How Shin Pain Can Develop

Cases of shin pain commonly start as mild discomfort the day after exercise. The shin may also hurt to touch. Unhealed, it can progress to an unrelenting pain that occurs even when resting and force someone to take time off exercise.

At first, people may find that shin pain eases after warming up, allowing pain-free activity, only to return when cooled off after exercise. It's essential at this stage to address the underlying factors before it progresses.

Cause: Overdoing It

Probably the biggest factor that can cause shin pain is someone exercising too much, too soon. This can be any activity that involves the foot making contact with the ground, such as jogging, dancing or jumping. Shin splints are very common in military recruits who, while physically fit, start doing lots of leaping and marching in footwear they're not used to.

While muscle soreness is normal when increasing activity, it's vital to recognize excessive shin pain as a potential warning sign.

Shin Pain

Cause: Tight Shin Muscles

Frequent hard exercise causes muscles in the shin and elsewhere to shorten.
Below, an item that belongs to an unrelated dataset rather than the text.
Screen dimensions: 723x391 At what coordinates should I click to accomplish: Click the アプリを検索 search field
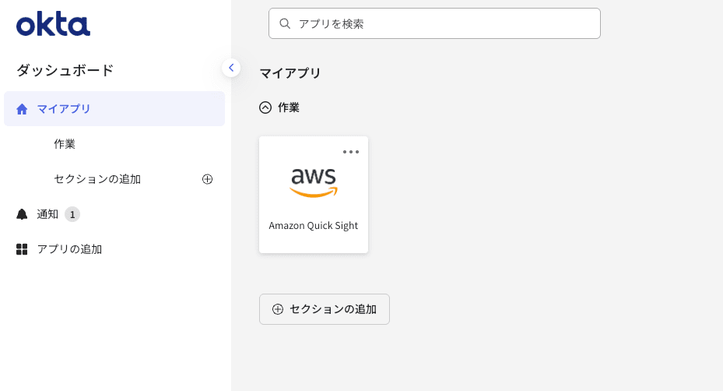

When a muscle is shorter, it's less flexible. This means it's less able to absorb shock compared to one that's supple and elastic. This is important given the amount of force transmitted up through the shin.

While it's advised to stretch muscles after activity, stretching the shin area specifically is sometimes overlooked. As well as increasing the ability of the leg to withstand impact, stretching encourages healing blood flow.

Cause: Incorrect Foot Wear

Each time a person's foot contacts the ground, the body weight is transferred up the leg. This is multiplied even more when jumping or jogging. As a result, wearing old shoes or the wrong shoes is a common contributing factor to shin pain.

Adequate cushioning is vital and so is the correct type of shoe. Each person's foot strikes the ground in a different way. The right trainers support specific areas, such as the arch, heel or forefoot.

Shin Pain

Managing Immediate Inflammation Pain

The first step to managing shin pain is to address the burning inflammation. The ache can be effectively managed with icing and anti-inflammatory medication. When icing the area, apply ice to the aching area for up to ten minutes, several times a day if needed.

It's particularly important to do this right after exercise. Acting fast to reduce inflammation aids the healing process. If the discomfort remains even with icing, then medication, such as ibuprofen, may help.

Importance of Rest

After managing the pain symptoms, it's important to let the area heal. It can be tempting to jump straight back into exercise once the pain has reduced, but shin pain can easily return without adequate rest.

Allow at least several days before performing any activity involving impact. Persistent cases may require a change in exercise regime to no-impact activities for a period of time. During this time, focus on stretching the area, if pain-free, and addressing whether the footwear worn is suitable.

Shin Pain

Stress Fractures

Most cases of shin pain are from shin splints. However, sometimes the cause is a stress fracture. These are tiny cracks, usually in the tibia bone, due to constant, repetitive force. The pain usually gets worse during exercise. It can also happen suddenly, unlike shin splints.2‘Stress Fractures: Causes, Symptoms, Tests & Treatment.’ Cleveland Clinic,

Shin stress fractures can be difficult to identify as they share several symptoms with shin splints, and due to bone involvement, they usually require an x-ray to diagnose. Once identified, managing the condition is similar to shin splints.

Compartment Syndrome

Compartment syndrome occurs when muscles, nerves and blood vessels swell during exercise. Covering these is a thin yet strong layer of tissue called a fascia. This fascia doesn't stretch easily, and as shin muscles expand, the fascia resists. The resulting pressure leads to compartment syndrome.3‘Compartment Syndrome - OrthoInfo - AAOS.’ OrthoInfo,–conditions/compartment-syndrome

The symptoms are similar to shin splints, but people may also experience numbness and even a loss of feeling. Like stress fractures, compartment syndrome requires a more detailed investigation to diagnose.